Co chwilę przed oczami pojawiał się
jej obraz twarzy Dracona gdy Rose nazwała go tatą, to nie była mina
szczęśliwego faceta, który cieszy się, że dziecko go pokochało, to był wyraz
twarzy przerażonego człowieka który nie wie jak wyplątać się z układu w który
wszedł bez zastanowienia.
Hermiona nie chciała wymuszać na nim
niczego, czego nie chciał jej ofiarować, nie chodziło tu o pieniądze, prezenty,
ona pragnęła tylko jego serca, by pokochał ją i jej córeczkę, czy tak dużo
żąda?
Po spakowaniu wszystkich swoich i
Rose rzeczy , weszła do sypialni Dracona, w środku można było wyczuć zapach
jego perfum. Ze smutnym uśmiechem przypomniała sobie jak ostatniej nocy
przytulał ją jak najcenniejszy skarb. Wiedziała, choć była to bolesna prawda,
to nic jej nie obiecywał, chciał jej pomóc, to wszystko.
-Bajka się skończyła- wyszeptała
zamykając za sobą i córeczką drzwi jego luksusowego mieszkania.
Była Gryfonka teleportowała się do
domku nad jeziorem. Co roku właśnie w nim wraz z rodzicami spędzała wakacje,
gdy miała szesnaście lat, rodzice jej go podarowali, dzięki temu miała teraz
miejsce gdzie mogła się zaszyć i leczyć złamane serce.
Rose bawiła się na podłodze, gdy
Hermiona próbowała skupić się na czytanej książki.
Niestety za każdym razem gdy
przeczytała zdanie , przypominała sobie momenty spędzone z Draconem.
Minął tydzień od dnia w którym
zdecydowała się odejść, siedem dni które udowodniły jej, że złamane serce nie
powoduje śmierci, lecz życie w męczarniach.

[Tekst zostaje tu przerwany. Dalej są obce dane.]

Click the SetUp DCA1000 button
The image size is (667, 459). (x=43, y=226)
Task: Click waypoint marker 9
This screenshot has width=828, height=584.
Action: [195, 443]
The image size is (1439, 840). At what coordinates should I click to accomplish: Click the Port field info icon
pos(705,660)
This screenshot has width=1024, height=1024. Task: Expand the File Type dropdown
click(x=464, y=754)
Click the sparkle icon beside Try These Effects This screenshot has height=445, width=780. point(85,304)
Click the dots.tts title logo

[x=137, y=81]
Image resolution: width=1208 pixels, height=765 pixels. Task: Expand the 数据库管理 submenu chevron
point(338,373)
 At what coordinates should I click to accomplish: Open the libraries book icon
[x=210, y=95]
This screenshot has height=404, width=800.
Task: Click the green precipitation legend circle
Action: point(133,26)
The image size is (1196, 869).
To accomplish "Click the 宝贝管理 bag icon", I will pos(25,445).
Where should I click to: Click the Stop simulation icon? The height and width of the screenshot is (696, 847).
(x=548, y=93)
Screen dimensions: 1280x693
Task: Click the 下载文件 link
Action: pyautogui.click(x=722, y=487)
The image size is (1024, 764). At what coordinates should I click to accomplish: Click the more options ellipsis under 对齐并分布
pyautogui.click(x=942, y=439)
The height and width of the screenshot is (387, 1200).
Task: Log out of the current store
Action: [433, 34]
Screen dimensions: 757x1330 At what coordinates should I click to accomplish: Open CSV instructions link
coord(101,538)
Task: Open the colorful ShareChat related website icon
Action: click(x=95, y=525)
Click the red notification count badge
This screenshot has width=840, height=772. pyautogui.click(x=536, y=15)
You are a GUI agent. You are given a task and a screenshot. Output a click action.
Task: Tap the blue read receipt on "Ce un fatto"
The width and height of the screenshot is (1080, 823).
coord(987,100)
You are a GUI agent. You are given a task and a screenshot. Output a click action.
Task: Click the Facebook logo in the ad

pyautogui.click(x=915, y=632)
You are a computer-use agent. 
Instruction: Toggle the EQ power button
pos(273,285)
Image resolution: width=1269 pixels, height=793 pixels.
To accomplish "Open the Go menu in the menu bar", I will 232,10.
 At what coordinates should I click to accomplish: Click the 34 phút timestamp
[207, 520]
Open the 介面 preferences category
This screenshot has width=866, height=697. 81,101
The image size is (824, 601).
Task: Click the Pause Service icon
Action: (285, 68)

Jedynym szczęściem które jej zostało
, była Rose, jej uśmiech sprawiał, że chciało jej się żyć, dla tej małej
istotki.
Dzień po opuszczeniu Dracona, leżąc
samotnie w wielkim , pustym łóżku zastanawiała się jakby wyglądało jej życie,
gdyby nie adoptowała Rose, czy spotkałaby blondyna? Czy zaproponowałby jej
prace i mieszkanie? Czy mieliby szanse na wspólne życie… te rozmyślania
przerwał płacz dziewczynki, wtedy właśnie Hermiona zrozumiała, że gdyby Draco
kochał ją tak jak ona jego, na pewno pokochałby jej córeczkę, a jeżeli nie chce
być ojcem tego małego aniołka, nie ma miejsca dla niego w ich życiu.
-Mama- Rose porzuciła zabawki i na
swoich krótkich nóżkach podeszła do siedzącej Hermiony.
-Co się stało skarbie?- zapytała z
uśmiechem.
-Tata?- mała rozglądnęła się ze
smutną minką po salonie.
Hermiona poczuła jakby ktoś przeszył
jej serce sztyletem.
-Nie masz tatusia kochanie-
powiedziała po chwili , posadziła córeczkę na swoich kolanach i przytuliła ją
mocno- Jesteś malutka , na pewno zapomnisz o Draconie, a ja…. Ja będę udawała
że wcale za nim nie tęsknie…- przerwało jej pukanie, a raczej walenie do drzwi.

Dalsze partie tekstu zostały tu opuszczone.